描述

Typha：在節點數比較多的情況下，Felix 可通過 Typha 直接和 Etcd 進行數據交互，不通過 kube-apiserver，既降低其壓力。（有待驗證）

引入網上他人圖片，恩畫的非常好

BGPClient(BIRD)：把 Felix寫入 kernel的路由信息分發到當前 Calico網絡，確保 workload 間的通信
BGPRoute Reflector(BIRD)：大規模部署時使用，通過一個或者多個 BGPRoute Reflector 來完成集中式的路由分發；後端中有新的規則加入時，Route Reflector 就會將新的記錄同步

1. TyphaDaemon New 函數

NewClientV3 建立客戶端連接，看着像 etcd，接着看看怎麼使用的，github.com/projectcalico/libcalico-go/lib/backend/client.go 中定義了 backend.NewClient，可以使用 etcd 與 kubernetes

ConfigureEarlyLogging 配置日誌

func New() *TyphaDaemon {
	return &TyphaDaemon{
		NewClientV3: func(config apiconfig.CalicoAPIConfig) (DatastoreClient, error) {
			client, err := clientv3.New(config)

+++

## 問題與任務
1. 請列出原文程式碼片段中出現的所有型別名稱。
2. 根據原文，backend.NewClient 定義在哪個檔案裡？
3. 從原文最後一行程式碼之後接著往下寫。

資料集條目
+++

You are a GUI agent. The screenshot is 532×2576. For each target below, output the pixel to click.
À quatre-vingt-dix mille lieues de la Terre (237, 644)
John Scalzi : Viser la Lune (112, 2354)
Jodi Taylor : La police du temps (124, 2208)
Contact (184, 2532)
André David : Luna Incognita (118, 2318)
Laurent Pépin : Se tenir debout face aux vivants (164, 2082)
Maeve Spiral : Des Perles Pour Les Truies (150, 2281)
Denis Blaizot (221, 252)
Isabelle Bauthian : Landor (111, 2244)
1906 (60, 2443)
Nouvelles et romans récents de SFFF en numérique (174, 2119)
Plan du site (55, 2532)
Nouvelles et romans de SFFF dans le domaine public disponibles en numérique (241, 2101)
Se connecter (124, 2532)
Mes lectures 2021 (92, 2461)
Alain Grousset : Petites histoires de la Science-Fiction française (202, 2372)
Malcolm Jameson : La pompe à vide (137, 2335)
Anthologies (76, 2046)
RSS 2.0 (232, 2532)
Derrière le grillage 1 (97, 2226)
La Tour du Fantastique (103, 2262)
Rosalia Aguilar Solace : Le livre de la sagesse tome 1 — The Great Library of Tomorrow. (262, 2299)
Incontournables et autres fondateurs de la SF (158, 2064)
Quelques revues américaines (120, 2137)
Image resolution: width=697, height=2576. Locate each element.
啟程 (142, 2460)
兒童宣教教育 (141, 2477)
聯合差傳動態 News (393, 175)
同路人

+++

## 回答
1. TyphaDaemon、apiconfig.CalicoAPIConfig、DatastoreClient、error

2. github.com/projectcalico/libcalico-go/lib/backend/client.go

3.
			if err != nil {
				return nil, err
			}
			return ClientV3Shim{client.(RealClientV3), config}, nil
		},
		ConfigureEarlyLogging: logutils.ConfigureEarlyLogging,
		ConfigureLogging:      logutils.ConfigureLogging,
		CachesBySyncerType:    map[syncproto.SyncerType]syncserver.BreadcrumbProvider{},
	}
}

2. InitializeAndServeForever 函數

DoEarlyRuntimeSetup 主要是前期設置日誌格式以及日誌級別，主要用於配置的日誌記錄

ParseCommandLineArgs 這個分析命令行參數，--config-file:/etc/calico/typha.cfg

[global]
MetadataAddr = None
LogFilePath = None
LogSeverityFile = None

LoadConfiguration 這個函數內容挺多，pkg/config/config_params.go 中結構體 Config，初始化使用了默認值，使用反射機制，字段非常多，如下一部分，從環境變量中 load 前綴爲 typha 的 key，在從配置文件 /etc/calico/typha.cfg 中讀取

DatastoreType string `config:"oneof(kubernetes,etcdv3);etcdv3;non-zero,die-on-fail"`

EtcdAddr      string   `config:"authority;127.0.0.1:2379;local"`
EtcdScheme    string   `config:"oneof(http,https);http;local"`
EtcdKeyFile   string   `config:"file(must-exist);;local"`
EtcdCertFile  string   `config:"file(must-exist);;local"`
EtcdCaFile    string   `config:"file(must-exist);;local"`
EtcdEndpoints []string `config:"endpoint-list;;local"`

func (t *TyphaDaemon) InitializeAndServeForever(cxt context.Context) error {
	t.DoEarlyRuntimeSetup()
	t.ParseCommandLineArgs(nil)
	err := t.LoadConfiguration(cxt)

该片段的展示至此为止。